_Task directions_
Turn every line of the listing below into a numbered list, leaving out the blank lines.

_Raw data_
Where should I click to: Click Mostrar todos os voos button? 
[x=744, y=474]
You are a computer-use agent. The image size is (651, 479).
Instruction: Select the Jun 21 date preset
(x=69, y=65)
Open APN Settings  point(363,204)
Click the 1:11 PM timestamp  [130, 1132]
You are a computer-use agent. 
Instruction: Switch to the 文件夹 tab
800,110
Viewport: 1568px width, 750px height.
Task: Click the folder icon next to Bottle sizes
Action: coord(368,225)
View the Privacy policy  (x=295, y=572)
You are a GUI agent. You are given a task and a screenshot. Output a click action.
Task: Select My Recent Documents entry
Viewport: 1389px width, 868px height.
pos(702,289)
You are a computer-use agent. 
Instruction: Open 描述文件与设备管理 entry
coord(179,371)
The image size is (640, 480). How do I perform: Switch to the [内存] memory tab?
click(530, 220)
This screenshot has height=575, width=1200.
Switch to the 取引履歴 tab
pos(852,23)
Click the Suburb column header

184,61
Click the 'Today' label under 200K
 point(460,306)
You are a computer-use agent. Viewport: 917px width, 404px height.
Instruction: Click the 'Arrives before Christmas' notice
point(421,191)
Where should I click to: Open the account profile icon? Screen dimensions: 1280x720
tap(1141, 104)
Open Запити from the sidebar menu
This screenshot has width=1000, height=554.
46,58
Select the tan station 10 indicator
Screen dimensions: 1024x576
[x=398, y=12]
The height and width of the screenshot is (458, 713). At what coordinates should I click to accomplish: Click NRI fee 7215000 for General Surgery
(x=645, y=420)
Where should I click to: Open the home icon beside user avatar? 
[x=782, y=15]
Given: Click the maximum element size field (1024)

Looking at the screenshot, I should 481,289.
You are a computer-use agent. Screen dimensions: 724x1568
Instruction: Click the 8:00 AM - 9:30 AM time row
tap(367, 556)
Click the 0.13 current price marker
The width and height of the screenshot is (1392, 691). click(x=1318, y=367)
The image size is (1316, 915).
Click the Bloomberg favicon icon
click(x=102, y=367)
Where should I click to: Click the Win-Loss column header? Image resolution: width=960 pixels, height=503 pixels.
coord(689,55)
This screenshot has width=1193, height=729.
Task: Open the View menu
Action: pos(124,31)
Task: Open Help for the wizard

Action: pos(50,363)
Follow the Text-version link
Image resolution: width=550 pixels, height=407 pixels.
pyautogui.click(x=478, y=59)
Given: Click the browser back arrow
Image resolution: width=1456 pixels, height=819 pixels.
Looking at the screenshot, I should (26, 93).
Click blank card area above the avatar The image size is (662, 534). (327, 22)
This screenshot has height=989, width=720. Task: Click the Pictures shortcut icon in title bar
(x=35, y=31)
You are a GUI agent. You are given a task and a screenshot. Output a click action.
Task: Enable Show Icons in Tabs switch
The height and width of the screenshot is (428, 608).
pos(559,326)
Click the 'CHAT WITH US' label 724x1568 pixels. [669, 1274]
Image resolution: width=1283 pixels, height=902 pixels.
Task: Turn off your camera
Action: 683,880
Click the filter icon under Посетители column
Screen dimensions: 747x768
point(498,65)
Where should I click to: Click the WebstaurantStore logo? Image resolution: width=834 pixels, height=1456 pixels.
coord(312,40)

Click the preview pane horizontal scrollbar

_Expected output_
1. Where should I click to: Click Mostrar todos os voos button? 
2. [x=744, y=474]
3. You are a computer-use agent. The image size is (651, 479).
4. Instruction: Select the Jun 21 date preset
5. (x=69, y=65)
6. Open APN Settings  point(363,204)
7. Click the 1:11 PM timestamp  [130, 1132]
8. You are a computer-use agent. 
9. Instruction: Switch to the 文件夹 tab
10. 800,110
11. Viewport: 1568px width, 750px height.
12. Task: Click the folder icon next to Bottle sizes
13. Action: coord(368,225)
14. View the Privacy policy  (x=295, y=572)
15. You are a GUI agent. You are given a task and a screenshot. Output a click action.
16. Task: Select My Recent Documents entry
17. Viewport: 1389px width, 868px height.
18. pos(702,289)
19. You are a computer-use agent. 
20. Instruction: Open 描述文件与设备管理 entry
21. coord(179,371)
22. The image size is (640, 480). How do I perform: Switch to the [内存] memory tab?
23. click(530, 220)
24. This screenshot has height=575, width=1200.
25. Switch to the 取引履歴 tab
26. pos(852,23)
27. Click the Suburb column header
28. 184,61
29. Click the 'Today' label under 200K
30.  point(460,306)
31. You are a computer-use agent. Viewport: 917px width, 404px height.
32. Instruction: Click the 'Arrives before Christmas' notice
33. point(421,191)
34. Where should I click to: Open the account profile icon? Screen dimensions: 1280x720
35. tap(1141, 104)
36. Open Запити from the sidebar menu
37. This screenshot has width=1000, height=554.
38. 46,58
39. Select the tan station 10 indicator
40. Screen dimensions: 1024x576
41. [x=398, y=12]
42. The height and width of the screenshot is (458, 713). At what coordinates should I click to accomplish: Click NRI fee 7215000 for General Surgery
43. (x=645, y=420)
44. Where should I click to: Open the home icon beside user avatar? 
45. [x=782, y=15]
46. Given: Click the maximum element size field (1024)
47. Looking at the screenshot, I should 481,289.
48. You are a computer-use agent. Screen dimensions: 724x1568
49. Instruction: Click the 8:00 AM - 9:30 AM time row
50. tap(367, 556)
51. Click the 0.13 current price marker
52. The width and height of the screenshot is (1392, 691). click(x=1318, y=367)
53. The image size is (1316, 915).
54. Click the Bloomberg favicon icon
55. click(x=102, y=367)
56. Where should I click to: Click the Win-Loss column header? Image resolution: width=960 pixels, height=503 pixels.
57. coord(689,55)
58. This screenshot has width=1193, height=729.
59. Task: Open the View menu
60. Action: pos(124,31)
61. Task: Open Help for the wizard
62. Action: pos(50,363)
63. Follow the Text-version link
64. Image resolution: width=550 pixels, height=407 pixels.
65. pyautogui.click(x=478, y=59)
66. Given: Click the browser back arrow
67. Image resolution: width=1456 pixels, height=819 pixels.
68. Looking at the screenshot, I should (26, 93).
69. Click blank card area above the avatar The image size is (662, 534). (327, 22)
70. This screenshot has height=989, width=720. Task: Click the Pictures shortcut icon in title bar
71. (x=35, y=31)
72. You are a GUI agent. You are given a task and a screenshot. Output a click action.
73. Task: Enable Show Icons in Tabs switch
74. The height and width of the screenshot is (428, 608).
75. pos(559,326)
76. Click the 'CHAT WITH US' label 724x1568 pixels. [669, 1274]
77. Image resolution: width=1283 pixels, height=902 pixels.
78. Task: Turn off your camera
79. Action: 683,880
80. Click the filter icon under Посетители column
81. Screen dimensions: 747x768
82. point(498,65)
83. Where should I click to: Click the WebstaurantStore logo? Image resolution: width=834 pixels, height=1456 pixels.
84. coord(312,40)
85. Click the preview pane horizontal scrollbar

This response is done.